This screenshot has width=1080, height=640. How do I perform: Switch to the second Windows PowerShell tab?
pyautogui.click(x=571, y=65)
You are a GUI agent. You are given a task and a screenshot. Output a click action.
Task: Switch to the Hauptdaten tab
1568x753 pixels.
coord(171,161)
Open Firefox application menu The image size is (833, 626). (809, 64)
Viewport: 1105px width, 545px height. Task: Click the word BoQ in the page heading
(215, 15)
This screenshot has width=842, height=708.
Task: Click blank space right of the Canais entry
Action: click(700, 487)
──────────────────────────────
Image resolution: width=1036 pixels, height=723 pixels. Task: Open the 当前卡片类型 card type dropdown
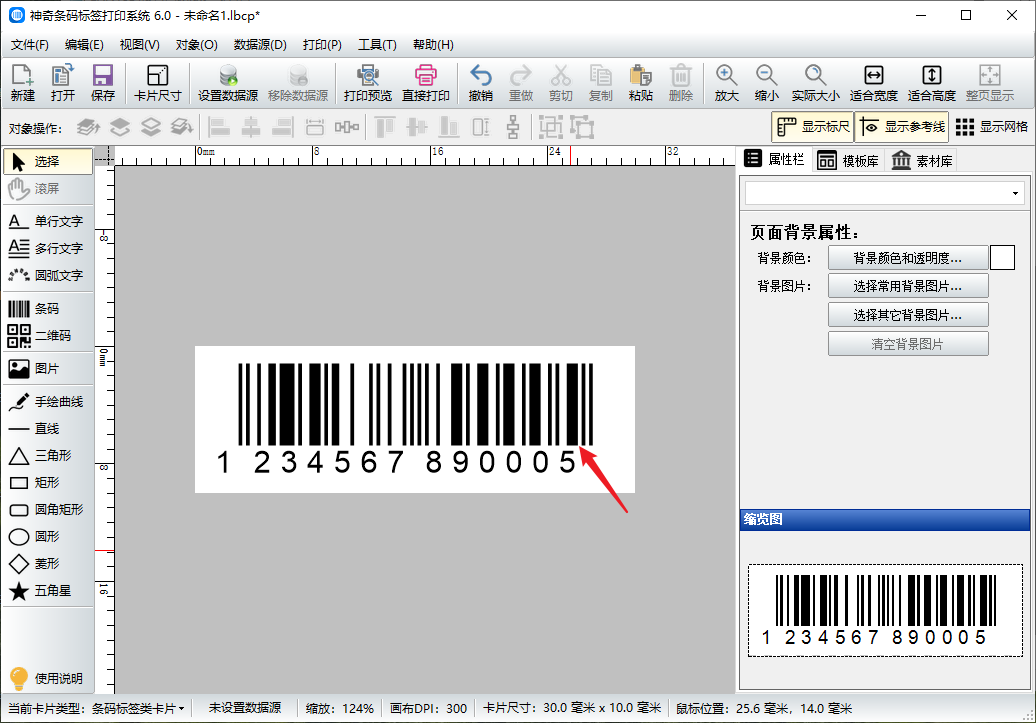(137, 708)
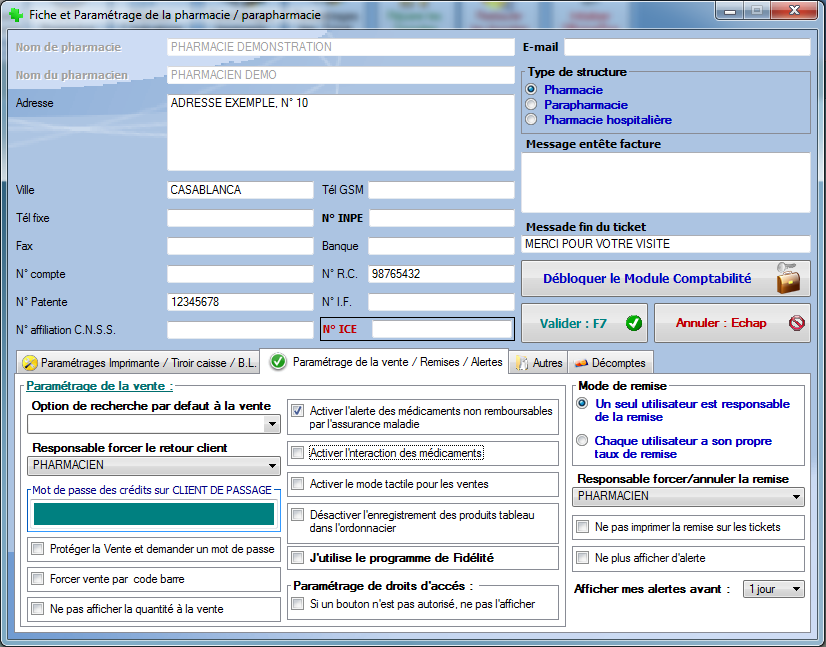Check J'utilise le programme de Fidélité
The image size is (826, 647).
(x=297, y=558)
──────────────────────────────
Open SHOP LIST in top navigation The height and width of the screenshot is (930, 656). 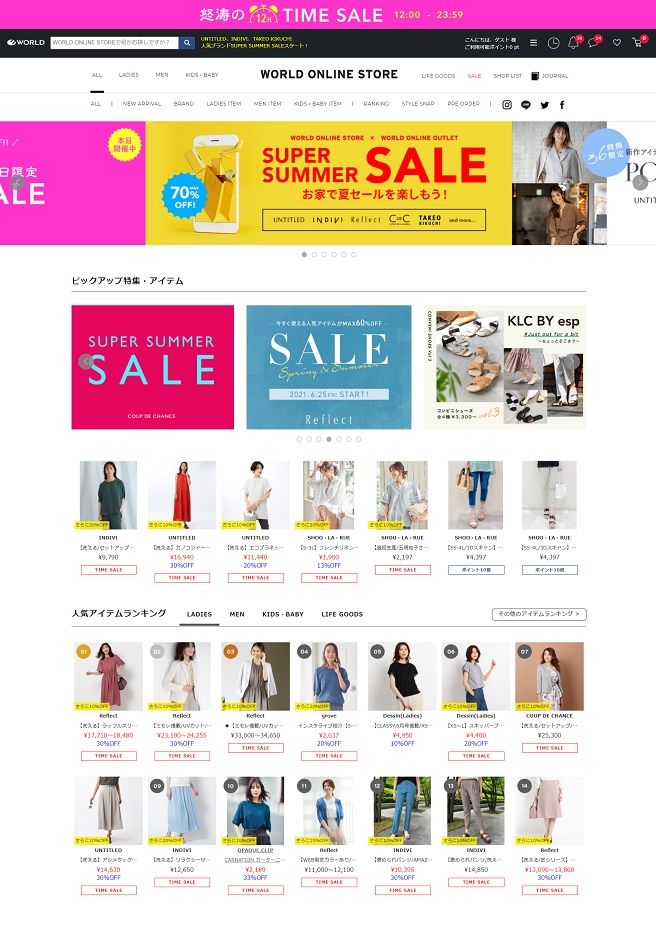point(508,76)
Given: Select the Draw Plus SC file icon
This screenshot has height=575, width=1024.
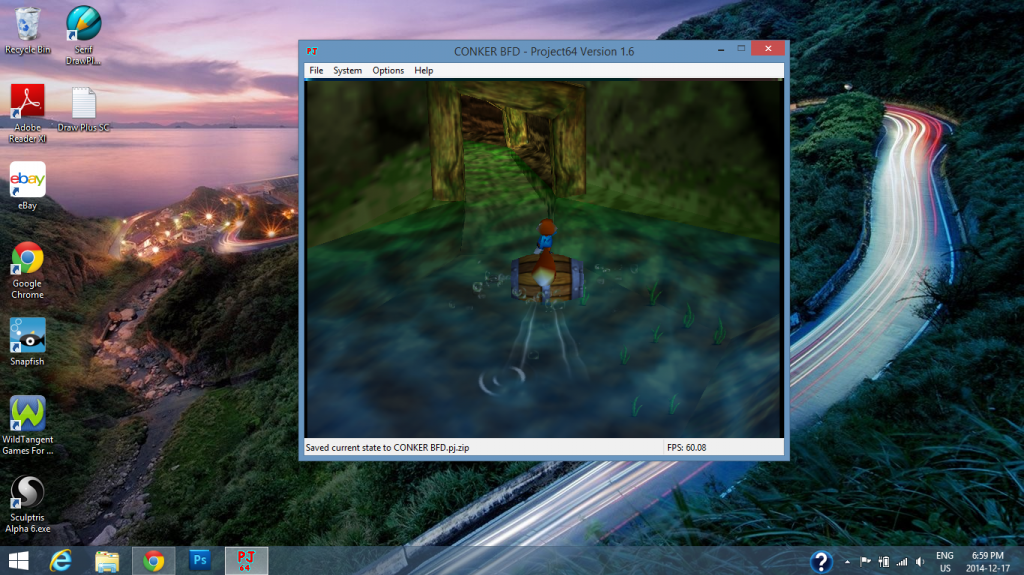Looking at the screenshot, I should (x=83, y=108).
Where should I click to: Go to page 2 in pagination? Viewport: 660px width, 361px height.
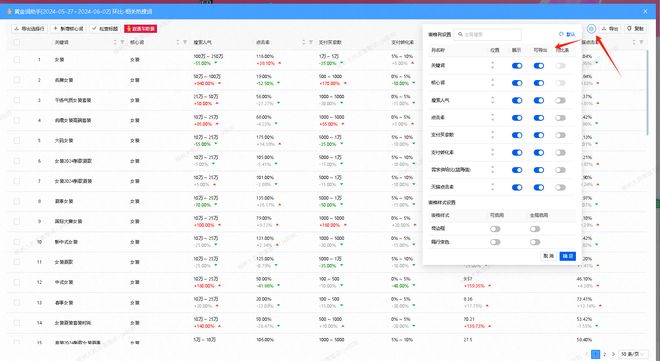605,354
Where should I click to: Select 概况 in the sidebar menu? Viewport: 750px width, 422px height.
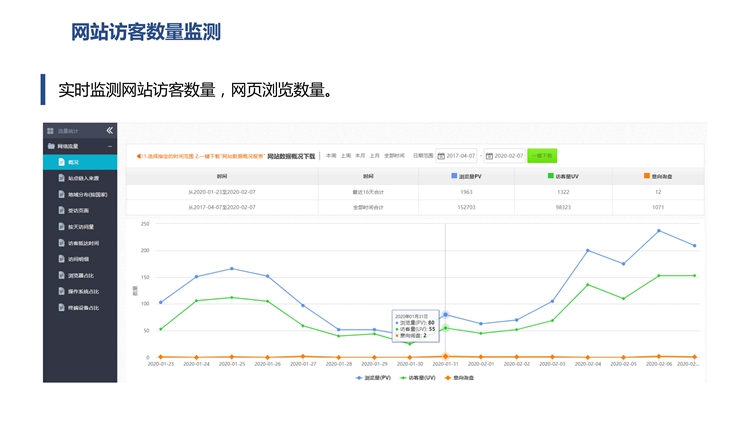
──────────────────────────────
→ **Exercise instructions**:
Within the listing above, find the line containing "This screenshot has height=575, width=1024." and the line containing "Where should I click to: Select". Transcribe them and everything between them exactly, leaving out the pictures.

→ **Exercise output**:
This screenshot has height=575, width=1024.
Looking at the screenshot, I should (x=83, y=108).
Where should I click to: Go to page 2 in pagination? Viewport: 660px width, 361px height.
605,354
Where should I click to: Select 概况 in the sidebar menu? Viewport: 750px width, 422px height.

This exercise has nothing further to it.